CourseKata News

What Does It Mean Today to Be Evidence-Based in Teaching? Part 2

Turning Student Struggles Into Better Teaching Materials

The Problem: Students Weren’t Reading the Textbook

We’ll start with a confession: our textbook is really good. As Utah teacher Sarah Gale put it during her presentation at the Teaching Innovation Potluck:

“The textbook is excellent. The graphic examples are clear and illustrative, and the interactive code boxes really allow the students to experiment with the code and not submit until they’re confident in their answer.”

But even with a great textbook, many teachers told us the same thing: Students weren’t always reading! Or if they were, they weren’t understanding enough to transfer that knowledge into our Investigation Notebooks, where the real-world application and critical thinking happens.

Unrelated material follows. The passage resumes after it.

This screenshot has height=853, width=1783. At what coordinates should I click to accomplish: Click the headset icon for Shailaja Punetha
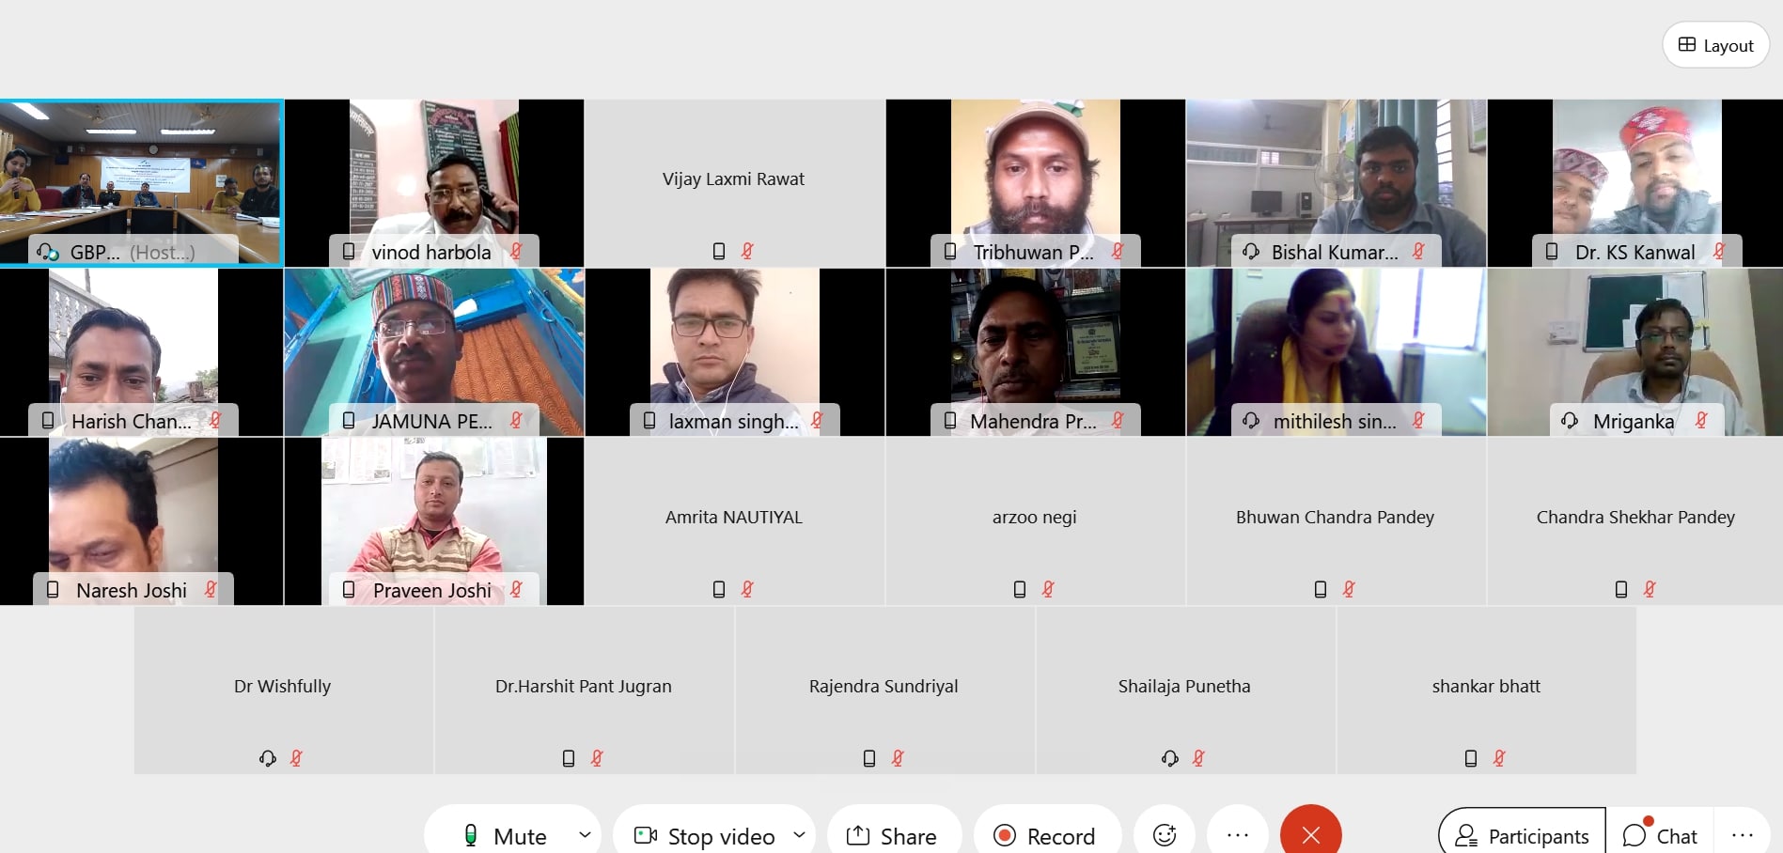point(1170,758)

So what do we do when students aren’t learning from materials we know are strong? We don’t just invent something new in isolation, and we don’t blame the students.

We do what we always do at CourseKata: we kata! We run a data-driven continuous improvement routine.

The Kata Routine

Kata is our “secret sauce” for continuous improvement. It’s a simple but powerful routine for using data and experimentation to improve teaching and learning:

Adapted from Mike Rother's Toyota Kata website at the University of Michigan.

To tackle this reading/engagement problem, we ran a Kata cycle with our Teaching Improvement Groups (TIGs), monthly meetings where teachers, curriculum developers, and researchers come together to improve CourseKata.

Step 1: Direction / Challenge

Our challenge was clear: All students should be able to engage in authentic data investigations right in a high school classroom.

Step 2: Grasp the Current Condition

Teachers told us that to make this happen, they were supplementing heavily, creating their own bridge activities between the textbook and the investigations. It took time, it took effort, and everyone was doing it on their own.

So our TIGs inventoried what was missing. We found that students needed a more active, guided way to learn specific concepts and skills before launching into full investigations.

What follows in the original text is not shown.